"Ant-Man and the Wasp"

In the credits, it looked like twelve people wrote the screenplay. In reality, there were five: Chris McKenna, Erik Sommers, Andrew Barrer, Paul Rudd and Gabriel Ferrari. Full layers comprised the story including two villains Sonny Burch (Walter Goggins) and Ghost (Hannah John-Kamen). The hopeful work to bring Janet van Dyne (Michelle Pfeiffer) back from the quantum realm, where she had been stuck for thirty years. The story picks up well from where Ant-Man was last. 

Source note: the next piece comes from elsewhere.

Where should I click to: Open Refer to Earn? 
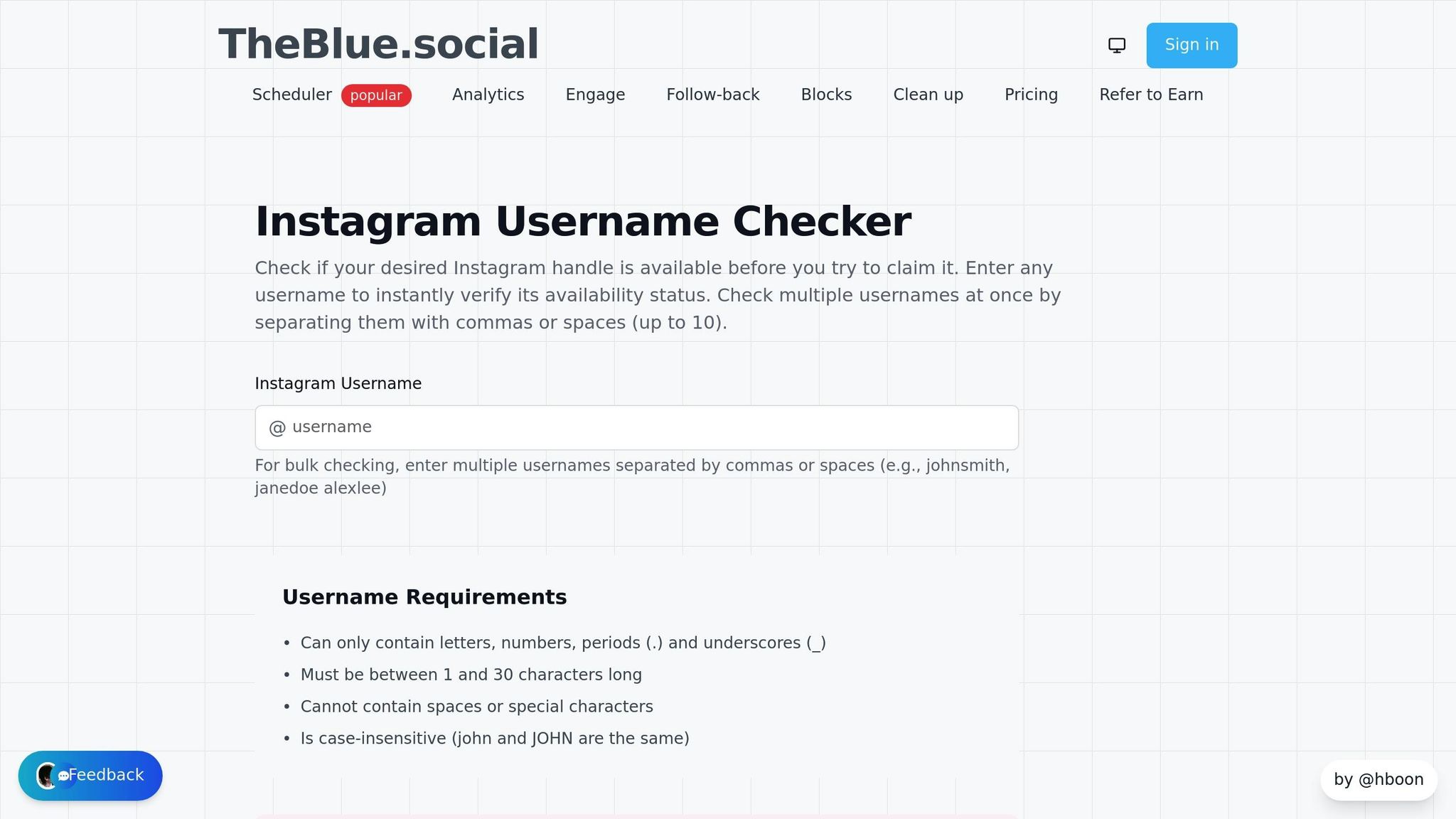[1152, 95]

Paul Rudd and Evangeline Lilly have remarkable chemistry. I did not see "Ant-Man" in theaters but my motivation to see this film was Evangeline on the poster, commanding as Hope Pym/The Wasp. I love that she is not just the love interest. Hope is funny, compassionate and strong. Paul Rudd is the pulse of the film. Michael Douglas as Hank Pym is afforded moments to be comedic. Michael Peña is outstanding with solid comedic timing. Michelle Pfeiffer is wonderful. Abby Ryder Fortson, Bobby Cannavale, Judy Greer, Tip "T.I." Harris, David Dastmalchian, Randall Park and Laurence Fishburne form a humorous and stellar supporting cast. 

Although Hannah John-Kamen is stunning as Ghost, the evolution of how Ghost came to be was corny and ordinary. Why are women who are villains, at least regarding Marvel films, the product of their father's ego and revenge? 

The spirit of San Francisco is alive in the action visioned by director Peyton Reed and the location scout. The CGI is also visceral and sharp. 

And of course, what is a Marvel film without a Stan Lee cameo and the audience going silent when the end credits appear? Spoiler alert: Both happen.